その新雪が薄オレンジの陽光に照らされて、キラキラとまばゆい冬麗。
外から子供たちの楽しそうな声が聞こえてきて、私は隣に寝ている彼の腕からそっと体を起こし、二階の窓から地上を見下ろした。
カラフルなスキーウェアを着こんだ小学生たちが、各々におにぎりを握るような手つきをして、雪玉を作ってはぶつけ合って遊んでいる。
微笑ましい気持ちでそれらを眺めていると、一人の男の子が投げた雪玉が友達のランドセルにヒットして、雪玉はその衝撃で砕け散った。
それを見た瞬間、私の中に眠っていた記憶の欠片が不意に呼び起されて、あの日の光景と重なった。
私はあの日のことを思い出しながら、心地よさそうに眠っている彼の寝顔を眺めた。そして、無防備な彼の手をとってスルリと指を絡めた。

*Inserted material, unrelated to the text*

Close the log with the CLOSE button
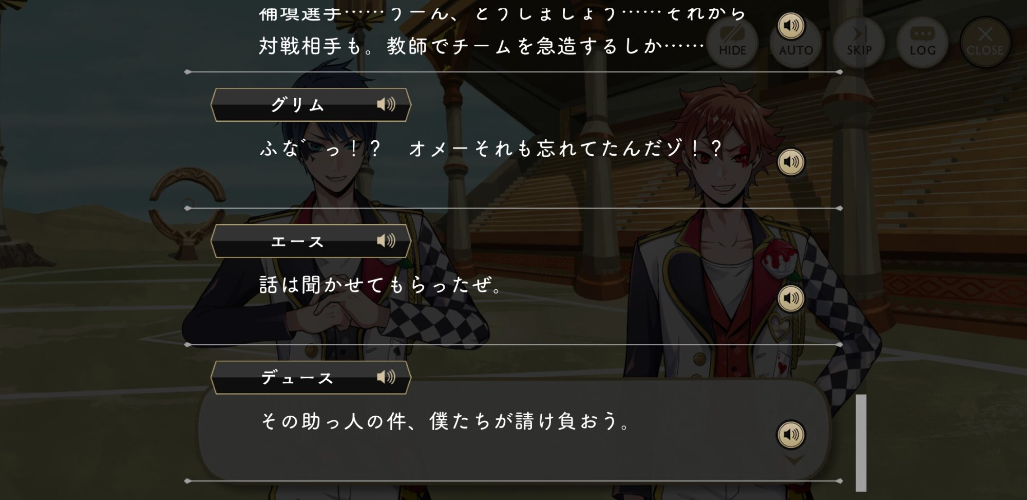Screen dimensions: 1027x500 coord(985,42)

すっかり成長した男らしい大人の手を感じて、自然と口元が緩んだ。
私が思い出に浸っていると、いつの間にか目を覚ました彼が、つながれた手をグイっと引き寄せて、私はあっという間に彼の腕の中におさまる。
私がフフフと笑っていると、彼は眩しそうに眉根に皺を寄せてから片目を開けて「ご機嫌じゃん、なした?」と笑った。
私は「なんもないよ」と彼の体に抱きついた。